Leave Your Sleep is a smorgasbord, both musically & thematically. In musical terms, we can go from the art song orchestration of “Spring & Fall”to the hook-filled reggae of “Topsyturvy World”; from the old-time country of “The Adventures of Isabel” to the almost Beatlesque pop of “It Makes a Change”—I think the latter is one of the album’s great successes in terms of the pop songs, as the arrangement dovetails so nicely with the surreal nonsense of Mervyn Peake’s poem.

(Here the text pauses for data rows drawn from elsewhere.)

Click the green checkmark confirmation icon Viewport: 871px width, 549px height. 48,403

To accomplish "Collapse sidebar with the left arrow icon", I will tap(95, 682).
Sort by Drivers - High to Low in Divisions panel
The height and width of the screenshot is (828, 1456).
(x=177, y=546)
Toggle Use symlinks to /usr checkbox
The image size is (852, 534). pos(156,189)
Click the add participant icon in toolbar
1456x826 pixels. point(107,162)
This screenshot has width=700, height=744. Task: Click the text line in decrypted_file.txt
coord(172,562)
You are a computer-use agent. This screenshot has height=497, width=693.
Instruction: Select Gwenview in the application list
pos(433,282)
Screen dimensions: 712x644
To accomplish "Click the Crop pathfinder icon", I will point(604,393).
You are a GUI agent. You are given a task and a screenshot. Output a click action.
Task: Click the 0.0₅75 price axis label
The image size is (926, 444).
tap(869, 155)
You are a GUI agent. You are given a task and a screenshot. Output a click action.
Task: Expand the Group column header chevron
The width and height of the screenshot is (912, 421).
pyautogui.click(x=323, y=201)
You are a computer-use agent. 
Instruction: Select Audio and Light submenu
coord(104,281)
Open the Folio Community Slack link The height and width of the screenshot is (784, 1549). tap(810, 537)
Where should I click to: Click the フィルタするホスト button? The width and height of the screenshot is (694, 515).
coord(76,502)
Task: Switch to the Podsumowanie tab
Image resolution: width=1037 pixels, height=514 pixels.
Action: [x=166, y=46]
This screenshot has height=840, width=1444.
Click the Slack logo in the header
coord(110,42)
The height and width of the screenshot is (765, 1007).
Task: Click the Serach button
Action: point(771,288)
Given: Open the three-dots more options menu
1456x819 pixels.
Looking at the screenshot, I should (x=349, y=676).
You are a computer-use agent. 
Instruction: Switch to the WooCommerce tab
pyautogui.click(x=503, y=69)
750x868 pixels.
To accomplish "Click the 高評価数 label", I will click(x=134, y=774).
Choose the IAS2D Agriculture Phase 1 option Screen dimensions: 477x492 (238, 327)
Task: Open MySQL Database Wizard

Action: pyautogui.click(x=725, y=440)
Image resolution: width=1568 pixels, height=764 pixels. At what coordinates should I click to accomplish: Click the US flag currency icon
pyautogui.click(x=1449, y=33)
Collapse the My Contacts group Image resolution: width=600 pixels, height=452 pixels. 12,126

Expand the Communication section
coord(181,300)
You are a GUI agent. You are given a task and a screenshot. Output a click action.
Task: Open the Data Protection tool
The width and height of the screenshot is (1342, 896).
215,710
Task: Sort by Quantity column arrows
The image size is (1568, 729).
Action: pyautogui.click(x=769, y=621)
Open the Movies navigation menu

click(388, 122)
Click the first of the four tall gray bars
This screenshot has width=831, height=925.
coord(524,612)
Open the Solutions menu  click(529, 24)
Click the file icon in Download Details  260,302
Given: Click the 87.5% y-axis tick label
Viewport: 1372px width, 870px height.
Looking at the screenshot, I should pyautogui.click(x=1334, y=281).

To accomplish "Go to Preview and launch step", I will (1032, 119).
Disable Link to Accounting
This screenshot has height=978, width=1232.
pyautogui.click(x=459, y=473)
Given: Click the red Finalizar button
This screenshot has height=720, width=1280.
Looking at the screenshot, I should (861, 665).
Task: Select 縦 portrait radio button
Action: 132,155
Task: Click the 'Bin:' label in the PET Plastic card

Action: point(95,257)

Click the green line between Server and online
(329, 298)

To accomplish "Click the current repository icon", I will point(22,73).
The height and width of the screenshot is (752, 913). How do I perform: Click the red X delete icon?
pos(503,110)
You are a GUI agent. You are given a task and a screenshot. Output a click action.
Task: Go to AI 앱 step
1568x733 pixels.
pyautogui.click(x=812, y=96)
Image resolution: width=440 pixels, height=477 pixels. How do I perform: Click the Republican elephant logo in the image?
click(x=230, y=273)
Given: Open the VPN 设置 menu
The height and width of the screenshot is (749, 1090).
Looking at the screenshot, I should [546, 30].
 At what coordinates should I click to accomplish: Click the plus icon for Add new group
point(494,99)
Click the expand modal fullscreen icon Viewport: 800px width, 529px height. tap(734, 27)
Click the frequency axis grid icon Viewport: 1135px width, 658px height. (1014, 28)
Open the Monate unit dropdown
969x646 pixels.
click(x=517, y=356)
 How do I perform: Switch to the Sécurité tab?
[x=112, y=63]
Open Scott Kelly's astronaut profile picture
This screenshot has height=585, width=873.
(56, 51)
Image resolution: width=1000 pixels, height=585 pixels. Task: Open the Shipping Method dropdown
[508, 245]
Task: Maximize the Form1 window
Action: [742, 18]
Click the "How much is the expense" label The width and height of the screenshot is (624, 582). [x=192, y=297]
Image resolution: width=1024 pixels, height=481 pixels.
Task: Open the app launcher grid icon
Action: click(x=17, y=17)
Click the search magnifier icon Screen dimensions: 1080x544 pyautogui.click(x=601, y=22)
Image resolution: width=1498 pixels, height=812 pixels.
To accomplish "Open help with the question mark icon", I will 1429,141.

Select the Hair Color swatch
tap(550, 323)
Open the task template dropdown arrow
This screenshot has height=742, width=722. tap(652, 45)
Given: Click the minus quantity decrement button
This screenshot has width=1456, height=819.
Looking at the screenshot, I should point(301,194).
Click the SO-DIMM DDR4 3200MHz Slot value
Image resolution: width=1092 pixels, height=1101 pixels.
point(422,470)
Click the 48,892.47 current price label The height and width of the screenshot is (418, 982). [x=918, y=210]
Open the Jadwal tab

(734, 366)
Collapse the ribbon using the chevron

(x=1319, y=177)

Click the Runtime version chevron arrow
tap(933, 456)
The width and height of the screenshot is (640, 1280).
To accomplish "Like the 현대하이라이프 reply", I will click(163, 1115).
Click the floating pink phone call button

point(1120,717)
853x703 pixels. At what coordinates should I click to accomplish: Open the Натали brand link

Of course, as a smorgasbord, the listener isn’t likely to appreciate all dishes equally. Despite some interesting authentic Chinese instrumentation, I don’t get much from “The King of China’s Daughter,” & I can’t see myself listening repeatedly to the baroque novelty, “The Sleeping Giant” (tho again, the instrumentation is cool—viola da gamba!) But the album would be diminished considerably if it erred on the side of too much seriousness—after all, Merchant points out in the PBS interview that her own perception of poetry’s sententiousness had kept her away from it until she was in middle age—in many ways, this album seems about Ms Merchant discovering poetry itself thru her daughter.
Merchant composed all the music & did much of the arranging, but she also enlisted the help of Wynton Marsalis, Lúnasa, the Klezmatics (love “The Dancing Bear” which they appear on!), Hazmat Modine, The Fairfield Four, Medeski Martin & Wood & the Ditty Bops, as well as arrangers Michael Leonhart & Sean O’Loughlin.
There are a fair number of cuts from this album on YouTube—I’d thought about including a video for “Spring & Fall: to a young child,” but there were problems with those videos—so I’m sticking with Merchant’s great setting of the Mother Goose Rhyme, "The Man in the Wilderness." If I had to pick another? Perhaps her setting of e.e. cummings “maggie and milly and molly and may,” which interested parties can listen to here.
I’m winding up the post & I still really haven’t written about the connection between poetry & music, have I? My suggestion—get yourself a copy of Leave Your Sleep & learn the connection firsthand!